Ele explica o que quer dizer com "bagunça", usando como exemplo o surto de ômicron no ano passado: "Em determinado momento, entre 50% e 60% da população brasileira estava infectada por essa variante do coronavírus", diz. "É impossível separar quais acontecimentos, de uma montanha de eventos ocorridos com essa enorme quantidade de gente, seriam consequência direta da infecção."

Max Lopes lembra, ainda, que há uma sazonalidade nos casos de herpes-zóster. "Eles não acontecem de maneira igual o ano inteiro", conta. "Geralmente, se concentram no período em que também aparecem mais episódios de catapora." No Brasil, o auge é de setembro até o final do ano.

A hipótese é de que a pessoa entraria em contato com alguém com catapora e o vírus desse indivíduo ativaria o varicela que estaria escondido nos gânglios nervosos. "Portanto, se a onda de ômicron aconteceu nessa época, não dá para diferenciar o que ela própria causou e o que foi coincidência, por causa dessa sazonalidade", informa.

Uma coisa é certa: infecções virais de maneira geral podem desestabilizar o sistema imunológico temporariamente, criando brechas para o varicela zóster reaparecer do nada. "E, no caso da covid-19, em alguns indivíduos esse desbalanceamento das defesas pode durar mais de ano, o que seria um possível elo.
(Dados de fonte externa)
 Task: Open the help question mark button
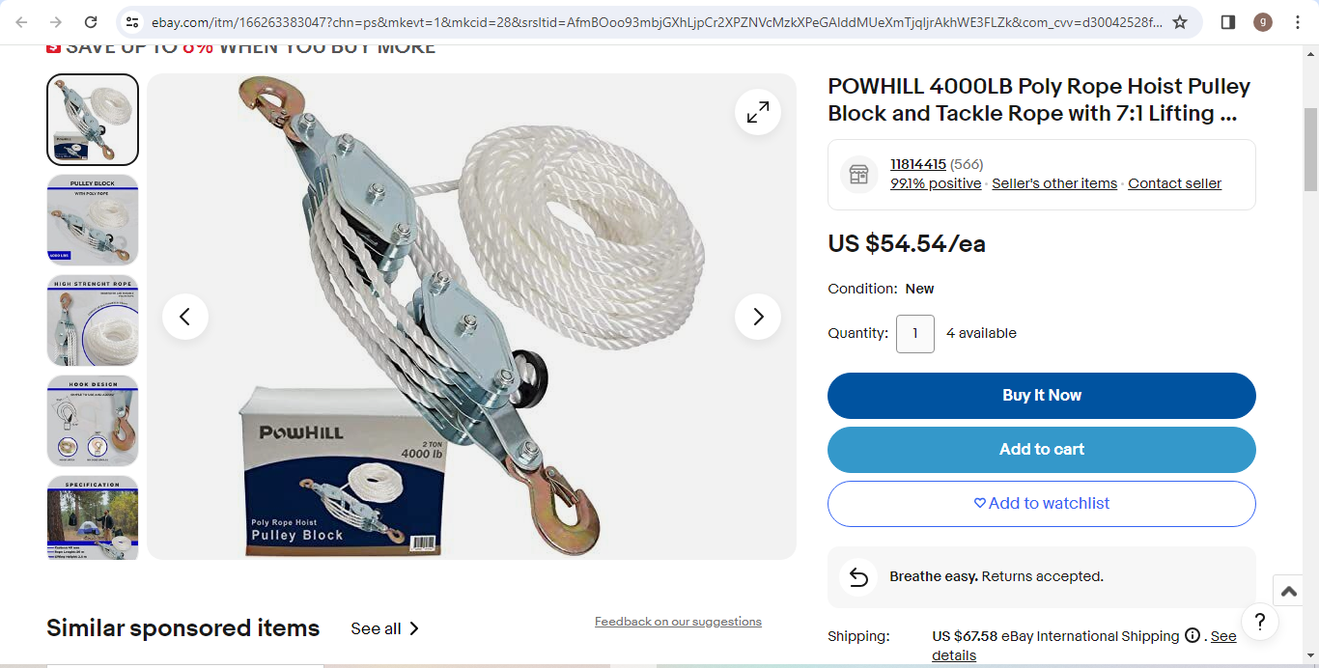[1260, 621]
Ainda não dá para dizer nem que sim, nem que não", afirma o infectologista.

A vacina da covid-19 favoreceria o zóster?!

Também existem estudos questionando se os casos de herpes-zóster não aumentariam por causa da vacina de covid-19, relatando um ou outro episódio, especialmente com a plataforma de RNA mensageiro, como a da Pfizer.

A explicação seria que ela provocaria uma resposta mais forte e efetiva do sistema imunológico contra o coronavírus e isso, nos primeiros dias, não deixaria de ser uma turbulência nas defesas.
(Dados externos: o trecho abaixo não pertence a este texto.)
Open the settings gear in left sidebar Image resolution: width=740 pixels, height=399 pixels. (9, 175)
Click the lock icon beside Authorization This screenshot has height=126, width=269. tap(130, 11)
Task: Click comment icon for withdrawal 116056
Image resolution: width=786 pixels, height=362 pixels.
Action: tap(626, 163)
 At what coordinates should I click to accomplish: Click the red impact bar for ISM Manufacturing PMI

"Em tese, é uma hipótese plausível", reconhece o doutor Max Igor Lopes. "No entanto, muitos dos casos relatados foram em idosos, que talvez tivessem o herpes-zóster por outros motivos. Mas, se acontecer algo assim, será até uns quinze dias após a vacinação", explica. Ou seja, não seria justificativa para casos como o de Ana Célia.
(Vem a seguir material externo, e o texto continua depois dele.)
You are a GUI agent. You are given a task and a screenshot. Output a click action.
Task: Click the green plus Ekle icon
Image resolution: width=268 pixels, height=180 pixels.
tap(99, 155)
"Seja como for, o abalo nas defesas causado pela covid-19 é intenso e nem se compara ao provocado pela vacina", reforça o infectologista. Ou seja, a infecção pelo coronavírus propriamente dita é que pode ter algum envolvimento.

Para calar o burburinho, em novembro do ano passado cientistas da Universidade da Califórnia, nos Estados Unidos, publicaram no JAMA um estudo com mais 2 milhões de indivíduos vacinados contra a covid-19. Eles não viram qualquer associação com um aumento no risco do herpes-zóster. Tire isso da mente.

Quando a dor não passa

Nas últimas semanas, Ana Célia sentiu vontade de chorar por causa da dor que brota na lombar e desce castigando as pernas. "Se fico muito tempo de pé ou se tento caminhar, meu corpo pede para se deitar", diz.

Noutro dia, ela se sentiu a pessoa mais feliz do mundo porque conseguiu remar. Mas, na manhã seguinte, a dor se tornou ainda mais forte. "Já me falaram que ela ficará assim, intermitente, por uns seis meses", lamenta.

Segundo Max Igor Lopes, o desafio do paciente é estranhar ao sentir uma dor que parece se delimitar a uma faixa de pele. E o do especialista é reconhecer o sintoma para entrar com o tratamento o quanto antes. Qualquer atraso ou até mesmo uma dose inadequada da medicação dá tempo para o varicela zóster danificar demais o nervo, o que é capaz de perpetuar os sinais dolorosos.

O que fazer depois

Melhor — como sempre — seria nem ter nada disso. E só há um jeito: vacina. Antes, só havia no Brasil um imunizante feito a partir de vírus vivo atenuado, que não podia ser aplicado em pessoas com imunossupressão. "Sua eficácia também não era das mais altas, ficando em torno de 60% no primeiro ano e caindo depressa para 40% e 20% nos dois anos seguintes", explica o doutor Max Lopes.

Agora, porém, já contamos com uma nova vacina feita de proteínas do vírus. Ela não tem essas limitações e a proteção se mantém em mais de 95% nos cinco primeiros anos. No caso de quem teve zóster, como Ana Célia, os anticorpos produzidos pelo organismo vão durar só uns seis meses. Passado esse prazo, melhor se vacinar. É a única garantia de manter o varicela quieto em seu canto.